Honestly, I know it was hard times in the self-proclaimed "home of hurling", but the most joy we had was wondering what way Tipp would contrive to go out of the championship each year. If that seems harsh, well, try growing up in Dublin and waiting for the hurling gods to shine on you. Back in the 1970s we used to think that the best reason to hope to see Tipp in another All-Ireland final was so that Dublin would have the chance to sort them out for 1961.
Well, you dream, don't you? It's been over 60 years for Dublin now. Tipperary weren't having a famine, they were just having a break between meals.
So days like the Galway breakthrough and the Offaly insurrection, they were the days that lodged in the memory.
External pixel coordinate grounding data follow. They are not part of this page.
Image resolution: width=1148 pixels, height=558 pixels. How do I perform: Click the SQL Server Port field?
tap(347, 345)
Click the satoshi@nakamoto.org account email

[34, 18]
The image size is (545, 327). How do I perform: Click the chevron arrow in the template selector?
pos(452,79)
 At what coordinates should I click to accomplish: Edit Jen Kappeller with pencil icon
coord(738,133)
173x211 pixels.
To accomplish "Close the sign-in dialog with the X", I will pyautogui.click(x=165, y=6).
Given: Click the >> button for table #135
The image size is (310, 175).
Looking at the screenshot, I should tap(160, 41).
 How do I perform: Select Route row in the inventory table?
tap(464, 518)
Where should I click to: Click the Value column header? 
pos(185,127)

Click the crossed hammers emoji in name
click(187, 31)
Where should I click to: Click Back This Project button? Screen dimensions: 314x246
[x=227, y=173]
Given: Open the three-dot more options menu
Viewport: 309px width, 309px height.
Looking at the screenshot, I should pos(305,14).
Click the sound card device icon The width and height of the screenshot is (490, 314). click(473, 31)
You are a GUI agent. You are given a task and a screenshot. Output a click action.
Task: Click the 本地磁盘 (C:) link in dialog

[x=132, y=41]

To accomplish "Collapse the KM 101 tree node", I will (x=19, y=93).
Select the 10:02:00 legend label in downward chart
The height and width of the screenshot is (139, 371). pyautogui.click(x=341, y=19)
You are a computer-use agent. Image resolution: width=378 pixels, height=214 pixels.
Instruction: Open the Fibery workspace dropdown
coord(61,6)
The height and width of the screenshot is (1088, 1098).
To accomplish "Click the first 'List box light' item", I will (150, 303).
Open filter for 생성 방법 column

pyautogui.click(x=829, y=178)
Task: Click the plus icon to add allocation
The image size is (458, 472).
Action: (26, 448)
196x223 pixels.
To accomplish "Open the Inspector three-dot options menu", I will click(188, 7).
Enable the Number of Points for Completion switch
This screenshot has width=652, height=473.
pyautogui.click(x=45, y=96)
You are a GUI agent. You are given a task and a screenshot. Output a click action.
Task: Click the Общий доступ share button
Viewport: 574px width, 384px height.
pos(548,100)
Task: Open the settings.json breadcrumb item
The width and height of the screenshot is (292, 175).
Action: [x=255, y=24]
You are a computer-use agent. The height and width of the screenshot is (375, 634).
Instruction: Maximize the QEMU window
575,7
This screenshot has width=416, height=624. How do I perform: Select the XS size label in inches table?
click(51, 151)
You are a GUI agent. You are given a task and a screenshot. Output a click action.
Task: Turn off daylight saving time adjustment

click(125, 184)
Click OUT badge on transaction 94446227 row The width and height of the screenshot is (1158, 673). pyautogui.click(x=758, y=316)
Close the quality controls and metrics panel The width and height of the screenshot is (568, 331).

And days like yesterday when Clare and Waterford came to Croke Park with five All-Ireland titles between them. Who wouldn't be rooting for the craturs?
We wandered down to Croker yesterday and there was genuine bafflement as to who would win. The opinion was ventured that the Clare forwards couldn't be as bad again as they were the last day. How many ships have run aground on that particular reef? Or could Waterford be as hot as they were in the Munster final? For seven minutes they could anyway.
Has any team come to Croke Park and got off to as good a start as Waterford? Three points in four minutes. Six points in eight minutes. Seven points in 11 minutes. Some of them could have balanced the sliotar on their nose and not been punished, so sweetly were things falling for them. And then they left it behind.
In the Clare dressing-room afterwards they were still rubbing their eyes and wondering how it was that they had been in here 35 minutes ago with a one-point lead. Was it a tactic to throw Cyril Lyons? He must have spent the first half rehearsing his reading of the riot act. Then his team come in a point up. Collectively all they could do was shrug.
In the second half, Waterford lost it mentally. Clare's will was greater, and that will didn't reside in any place as surely as it did beneath the red helmet at full back.
There have been times in the last few years when Clare have been losing games to Tipp that you wondered would you ever see Brian Lohan again in Croke Park on a big day. Yesterday he came back and resumed ownership of the place.
"What can you say about him," said James O'Connor afterwards. "He's a legend. He has a determination like nobody I've ever seen, and when you see him coming out with the red helmet and the ball in his hand it lifts the crowd, it lifts the team. At times, he dragged us through it."
Lohan's dominance at the back was a cypher for what Clare did in the second half. Eoin Kelly, who had three points to his credit while people were still sitting down after the national anthem, was shackled, and bar one point he was gifted, it turned out not to be the game of his life after all. The McGraths had similar trips to anonymity.
And so the final shapes up as a modern classic. Blue-bloods versus peasants. Tipp and Kilkenny have likeable young teams, and even if they don't thrive they will go through their careers picking up the odd All-Ireland here, the odd one there.
Specifically, that's what they are bred for. That's what's expected of them. Wait till next week. Lots of Kilkenny people will scarcely be able to stir themselves out the door to go to Croke Park. When they won the Leinster title it seemed like such a hassle for them to have to lift that big cup and bring it all the way home.
Tipp will be more enthusiastic, but if they lose poor Nicky English will hear the whispers behind his back and everything he has achieved will be forgotten.
I tell you, these people are never happy unless it's a five-in-a-row.
The rest of us are bred and conditioned to support the little guys. It will be good to see Clare get another shot at creating their own tradition. The wins of 1995 and 1997 and the epic year of 1998 never really produced the generation of good young teams they should have.
But they'll come, and Clare might eventually be blue-bloods themselves.
And Dublin? Give it five years and if you're looking for the home of hurling you'll be starting from Donnycarney and working from there.